人並み

 同世代の人に比べたらなんて運がいいのだろうと言うくらい健康に恵まれている。それなのに10年近くもパニック症状だけ抱えていて、一気に人並み以下の生活を余儀なくされている。1週間に一度近所のスーパーに買い物に連れて行ってもらうのが唯一の外出だった。車に乗れば勿論、車から降りてスーパーに入ってもすぐに息苦しくなって呼吸が出来にくくなる。失神しそうなのをなんとか我慢して出来るだけ早く帰る。だから買い物は必要なものを最小限に絞って持って帰ることにしていた。この方が今日漢方薬を取りに来て、この2週間で出かけたところを一杯教えてくれた。

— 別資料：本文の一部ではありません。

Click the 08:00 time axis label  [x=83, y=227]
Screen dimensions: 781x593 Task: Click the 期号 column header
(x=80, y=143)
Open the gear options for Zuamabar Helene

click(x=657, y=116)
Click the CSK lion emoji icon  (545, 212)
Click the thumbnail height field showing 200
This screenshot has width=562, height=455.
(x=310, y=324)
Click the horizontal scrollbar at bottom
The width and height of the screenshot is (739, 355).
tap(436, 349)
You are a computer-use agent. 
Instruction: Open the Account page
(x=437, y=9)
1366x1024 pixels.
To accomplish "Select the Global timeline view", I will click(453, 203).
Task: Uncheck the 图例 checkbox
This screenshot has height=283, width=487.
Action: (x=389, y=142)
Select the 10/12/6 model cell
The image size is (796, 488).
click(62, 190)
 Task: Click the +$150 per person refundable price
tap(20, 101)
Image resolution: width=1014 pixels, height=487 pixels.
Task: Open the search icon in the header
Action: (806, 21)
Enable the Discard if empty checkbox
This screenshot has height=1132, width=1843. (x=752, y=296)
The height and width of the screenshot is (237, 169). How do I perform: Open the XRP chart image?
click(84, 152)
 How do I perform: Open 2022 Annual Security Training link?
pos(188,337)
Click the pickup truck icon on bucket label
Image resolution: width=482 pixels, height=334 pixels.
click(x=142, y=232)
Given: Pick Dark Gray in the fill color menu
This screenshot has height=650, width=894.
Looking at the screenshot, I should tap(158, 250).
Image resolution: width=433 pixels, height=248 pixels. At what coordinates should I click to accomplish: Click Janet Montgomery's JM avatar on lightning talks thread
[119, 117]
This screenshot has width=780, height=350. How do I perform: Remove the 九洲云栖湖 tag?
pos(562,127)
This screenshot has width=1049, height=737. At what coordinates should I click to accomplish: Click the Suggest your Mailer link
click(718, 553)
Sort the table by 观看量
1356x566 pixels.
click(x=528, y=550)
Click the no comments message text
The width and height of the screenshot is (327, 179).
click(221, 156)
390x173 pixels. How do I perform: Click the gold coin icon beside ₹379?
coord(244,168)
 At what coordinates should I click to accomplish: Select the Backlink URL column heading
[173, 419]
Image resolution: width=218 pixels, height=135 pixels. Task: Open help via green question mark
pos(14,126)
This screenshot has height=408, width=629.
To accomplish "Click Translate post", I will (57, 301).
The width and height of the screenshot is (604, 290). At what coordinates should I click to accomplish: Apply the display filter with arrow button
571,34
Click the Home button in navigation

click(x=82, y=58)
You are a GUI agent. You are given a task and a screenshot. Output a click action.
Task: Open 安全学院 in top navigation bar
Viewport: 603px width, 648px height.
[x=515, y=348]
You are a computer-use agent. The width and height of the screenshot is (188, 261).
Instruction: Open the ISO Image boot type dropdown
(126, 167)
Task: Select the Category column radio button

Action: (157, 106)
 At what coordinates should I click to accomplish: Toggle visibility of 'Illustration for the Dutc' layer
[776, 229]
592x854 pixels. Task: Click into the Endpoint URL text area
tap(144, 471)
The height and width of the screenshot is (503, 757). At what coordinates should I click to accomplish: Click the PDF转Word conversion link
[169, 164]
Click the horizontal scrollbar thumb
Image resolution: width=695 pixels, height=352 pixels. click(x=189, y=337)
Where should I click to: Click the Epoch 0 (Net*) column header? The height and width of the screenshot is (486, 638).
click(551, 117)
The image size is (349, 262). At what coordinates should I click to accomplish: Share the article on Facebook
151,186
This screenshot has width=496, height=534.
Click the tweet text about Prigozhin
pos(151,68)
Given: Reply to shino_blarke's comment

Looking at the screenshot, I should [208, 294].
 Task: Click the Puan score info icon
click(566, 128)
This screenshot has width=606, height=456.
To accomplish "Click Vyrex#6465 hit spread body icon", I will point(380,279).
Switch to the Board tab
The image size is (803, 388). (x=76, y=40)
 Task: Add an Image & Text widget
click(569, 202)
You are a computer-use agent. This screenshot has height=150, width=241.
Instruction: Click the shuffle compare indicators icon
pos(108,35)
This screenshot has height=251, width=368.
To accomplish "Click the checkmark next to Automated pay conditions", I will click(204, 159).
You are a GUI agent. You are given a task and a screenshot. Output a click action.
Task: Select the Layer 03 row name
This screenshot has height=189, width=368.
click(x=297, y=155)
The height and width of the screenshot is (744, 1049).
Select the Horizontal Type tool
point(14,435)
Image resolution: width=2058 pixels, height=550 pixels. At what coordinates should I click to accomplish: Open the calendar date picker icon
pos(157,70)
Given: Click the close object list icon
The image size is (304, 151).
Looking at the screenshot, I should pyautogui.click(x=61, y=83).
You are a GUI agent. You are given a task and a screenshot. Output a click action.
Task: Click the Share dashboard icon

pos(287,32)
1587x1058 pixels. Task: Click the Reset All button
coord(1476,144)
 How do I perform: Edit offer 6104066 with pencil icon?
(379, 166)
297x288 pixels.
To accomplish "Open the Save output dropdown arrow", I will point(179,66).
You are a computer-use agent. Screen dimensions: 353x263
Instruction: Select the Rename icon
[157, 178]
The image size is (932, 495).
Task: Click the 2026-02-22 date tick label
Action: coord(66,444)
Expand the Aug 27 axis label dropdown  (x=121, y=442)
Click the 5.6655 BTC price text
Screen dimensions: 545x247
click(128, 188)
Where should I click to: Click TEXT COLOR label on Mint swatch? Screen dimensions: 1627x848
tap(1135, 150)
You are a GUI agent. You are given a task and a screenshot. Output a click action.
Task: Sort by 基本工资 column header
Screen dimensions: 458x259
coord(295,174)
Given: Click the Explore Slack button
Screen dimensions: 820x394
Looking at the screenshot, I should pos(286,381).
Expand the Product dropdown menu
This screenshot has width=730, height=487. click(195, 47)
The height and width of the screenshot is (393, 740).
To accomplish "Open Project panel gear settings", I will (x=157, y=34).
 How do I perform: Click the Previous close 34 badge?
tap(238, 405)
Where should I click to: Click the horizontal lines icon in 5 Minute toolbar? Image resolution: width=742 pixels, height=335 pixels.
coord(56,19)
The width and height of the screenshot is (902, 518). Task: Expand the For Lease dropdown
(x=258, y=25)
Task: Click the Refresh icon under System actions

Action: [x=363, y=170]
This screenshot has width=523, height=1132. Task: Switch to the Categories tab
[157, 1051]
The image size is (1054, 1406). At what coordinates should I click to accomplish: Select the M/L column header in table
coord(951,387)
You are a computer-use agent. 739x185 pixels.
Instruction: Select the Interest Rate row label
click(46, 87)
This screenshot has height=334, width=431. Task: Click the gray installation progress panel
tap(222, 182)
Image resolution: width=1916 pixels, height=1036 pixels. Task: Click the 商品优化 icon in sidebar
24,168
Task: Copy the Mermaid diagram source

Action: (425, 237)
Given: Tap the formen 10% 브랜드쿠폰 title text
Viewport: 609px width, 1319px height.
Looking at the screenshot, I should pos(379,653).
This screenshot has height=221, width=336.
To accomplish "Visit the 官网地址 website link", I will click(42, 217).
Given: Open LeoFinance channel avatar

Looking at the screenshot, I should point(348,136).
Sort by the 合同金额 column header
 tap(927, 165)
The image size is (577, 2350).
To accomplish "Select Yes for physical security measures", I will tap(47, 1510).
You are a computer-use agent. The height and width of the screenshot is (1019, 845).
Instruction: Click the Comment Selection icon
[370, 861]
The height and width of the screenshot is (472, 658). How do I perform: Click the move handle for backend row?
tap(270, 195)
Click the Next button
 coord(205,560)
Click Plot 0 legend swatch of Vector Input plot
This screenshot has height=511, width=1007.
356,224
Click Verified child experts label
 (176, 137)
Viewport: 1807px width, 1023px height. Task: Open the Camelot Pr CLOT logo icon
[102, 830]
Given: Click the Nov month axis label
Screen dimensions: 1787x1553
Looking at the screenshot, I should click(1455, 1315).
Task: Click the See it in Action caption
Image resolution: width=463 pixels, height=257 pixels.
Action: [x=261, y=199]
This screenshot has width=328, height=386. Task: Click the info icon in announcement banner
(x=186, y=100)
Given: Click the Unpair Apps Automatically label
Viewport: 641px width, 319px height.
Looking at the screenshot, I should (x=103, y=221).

僕なんかよりはるかに外出していて、早晩完全復帰するだろう。  実はこの種のパニック症状の方を現在進行形で5人お世話をしている。僕も経験があるから手にとるように分かるのだが、いてもたってもいられない、心の中から不快なものが込み上げてきて発狂しそうになる焦燥感は、見た目の正常さとはうって変わって、かなり辛いものだ。勝手な言いぐさだが、傷みの病気の方が耐えやすいなどとつい口から出てしまう。  この種の孤独な苦しみの中にある人をお世話するのは結構やりがいがある。何故ならその種の人は一般的な傾向として繊細さをもてあましているだけだから。繊細さの矛先が自分に向いているだけで、もしその大いなる個性を何か他のものに、出来れば何か生産的なものに向けさせることが出来れば、むしろ人様のお役に立てる可能性が高いと思えるから。この種の人はきっと誰もが少なからず苦手な人や役割を心の中に持っていて、なおかつその人や肩書きに負けていて、体力が何らかの理由で落ちたときに運悪く発症しているのだ。全員が心療内科にかなりの歳月かかっていて安定剤なるものを飲んでいるが、解決していないばかりかその事に対して罪悪感を持っている。僕自身に降りかかったとき、手を伸ばせば調剤室にいくらでもその種の薬はあったけれど、飲んだらお終いみたいな気がしていた。安易に手を出せる環境にあるから余計に手を染めることはしたくなかった。タバコ屋さんが禁煙をするようなものだ。  自分で試行錯誤したおかげで、と言うより漢方薬を作って飲んでから意外と早く完治して、その後同じような処方で沢山のパニックの方に完治して頂いているが、気力体力を上げるという単純なことで心の病気も治ることを体験した。研究員の叡智や何十億という開発費をかけなくて、単なる薬草で治ったりしたら怒られそうだが、心のトラブルでも自然治癒を追求してみる事も大切なような気がしている。ずっと患者として安定剤を飲むことを思えば国の医療費削減にも役に立つなんて大きな事を言う気はないけれど、何ら後ろめたさもなく普通に暮らすことが出来る楽さは何にも代え難い。心も身体も、ついでに財布の中身も人並みで充分だ。